### Extrait:
━━━━━━━━━━━━━━━━━━━━
Aujourd’hui, le narrateur adulte peine à retrouver l’occasion bénie de « disparaît[re] dans / l’hiccéité4», la « vie simple « et l’innocence de ses premières années. Il jalouse « le colibri [qui] s’en sacre / de l’opinion générale [et qui] n’est pas / là pour la posture il est / là », tout simplement. Malgré le privilège de son existence humaine parmi les oiseaux et autres bêtes, lui-même n’arrive pas à cet état de grâce animal. Il ressent pleinement son décalage devant les attitudes et les mouvements ambiants qui ne le concernent pas.

tu flânes
translucide, préhistorique
parmi les kids en skate
qui distribuent des tracts
pour un rave sans vous

Les tableaux de cette poésie du quotidien s’enchaînent à la manière d’un roman. Bien qu’écrit uniquement en vers (dans une langue cinématographique et un style compact punché), le livre célèbre la mixité des genres pour retenir le meilleur du narratif et du poétique.

Tu sortais de ton trou
pour quelque rendez-vous
morose et éphémère
mes aloès, si je les arrose
je les noie, disait ta coiffeuse
qui fêtait Noël seule
fini la dinde aux atocas
pis les cadeaux cucul
toi, t’as de quoi de prévu
vas-tu dans ta famille
trois, quatre jours, oui
veux-tu du gel ? envoye donc
puis chacun repartait
dans la lune, sa plus
ou moins bonne
fortune.
━━━━━━━━━━━━━━━━━━━━
### Travail demandé:
**A.** Répondez aux questions suivantes à partir de l'extrait :
(i) Quel animal le narrateur adulte jalouse-t-il ?
(ii) Sous quelle forme le livre est-il entièrement écrit ?
(iii) D'après les vers cités à la fin, qui fêtait Noël seule ?
**B.** Condensez le paragraphe de l'extrait commençant par « Les tableaux de cette poésie du quotidien » en conservant ses informations essentielles.
**C.** Poursuivez l'extrait consacré à ce livre en vers, à partir de son dernier vers cité.

### Données recueillies:
━━━━━━━━━━━━━━━━━━━━
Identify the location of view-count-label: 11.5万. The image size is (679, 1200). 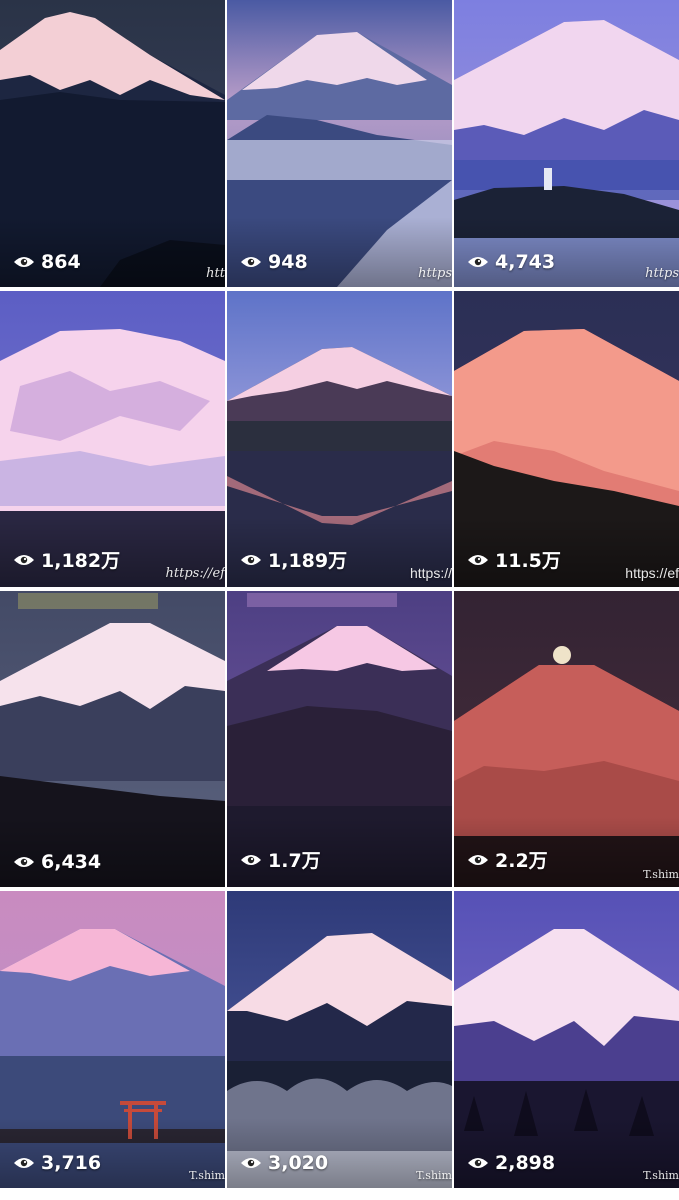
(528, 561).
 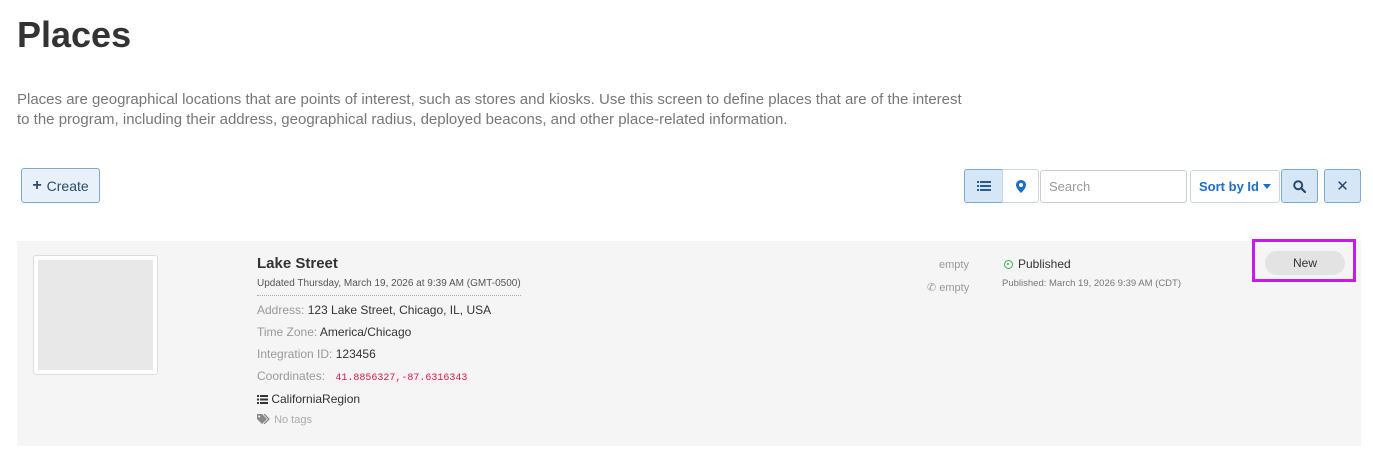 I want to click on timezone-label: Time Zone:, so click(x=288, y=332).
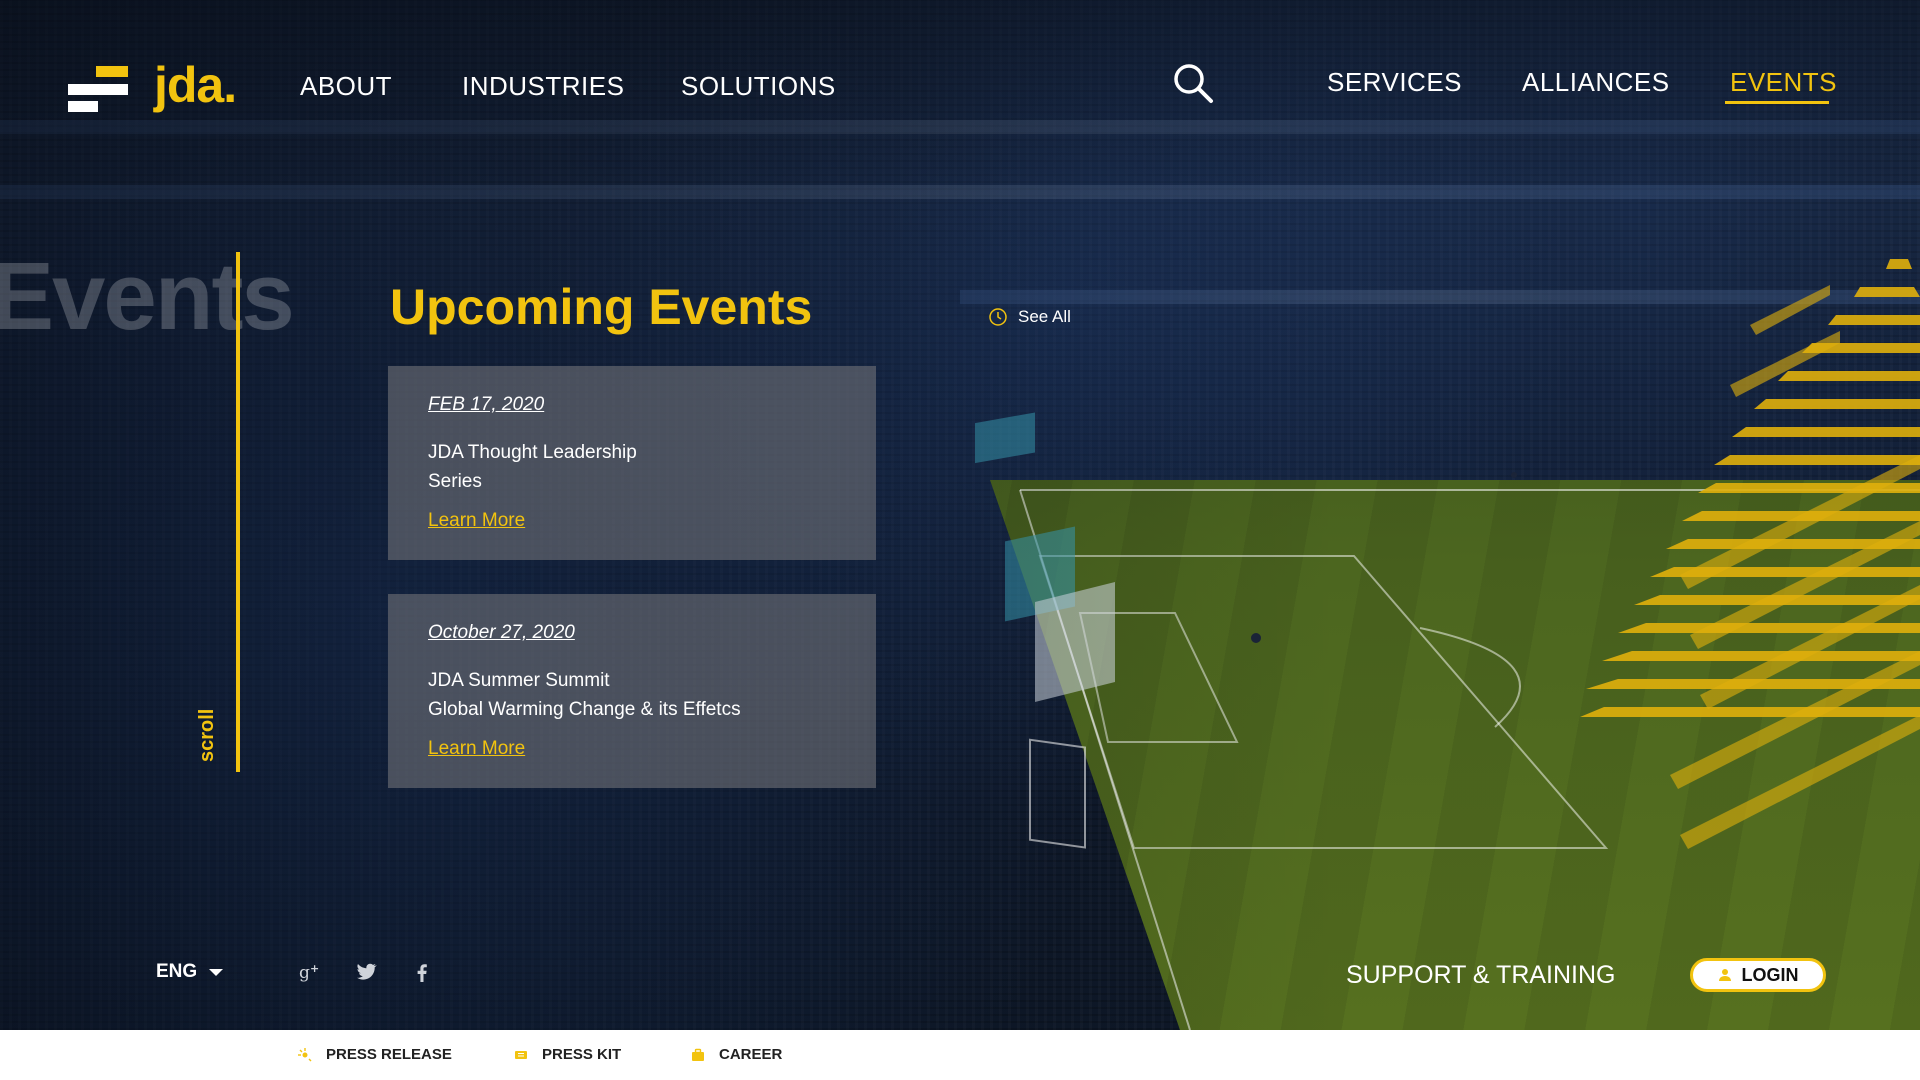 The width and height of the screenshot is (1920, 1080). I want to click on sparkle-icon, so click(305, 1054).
━━━━━━━━━━━━━━━━━━━━
### Corrigé:
**A.**
(i) Le colibri.
(ii) En vers uniquement.
(iii) La coiffeuse.

**B.** Ces scènes de poésie quotidienne se succèdent comme dans un roman. Écrit uniquement en vers, dans une langue cinématographique et un style compact et percutant, le livre mêle les genres pour garder le meilleur du narratif et du poétique.

**C.**
Le recueil est fortement structuré et divisé en cinq sections, de manière à mettre en place des univers aux ambiances parfaitement distinctes, qui sont tout à fait complémentaires dans le cours d’une vie. Tour à tour sont abordés les climats suivants : la réalité concrète en milieu de travail – la section s’intitule « Le vide à petit feu » – ; la distance critique par rapport à cet environnement du boulot, telle que la réflexion est menée lors de soirées bien arrosées et lors des matins meurtris qui s’ensuivent – « Les journées fantômes » – ; le passé familial – « Le cercle » – ; l’étourdissante vie dans la ville avec tout ce qu’elle propose de chaotique et d’insensé – « Ton nom est légion » – ; puis, la dernière partie – « Légitime défense » – au cours de laquelle le poète se donne comme obligation de parler au « je « tout à coup. « [J]’ai enfin le projet / dérisoire, de bâtir sur le tard / un royaume […] je voudrais signer des pages franches / vous léguer pour la route / ma voix terrestre et nue « contre tout ce qui « pouss[e] un peu plus le monde / au bord de l’éruption ».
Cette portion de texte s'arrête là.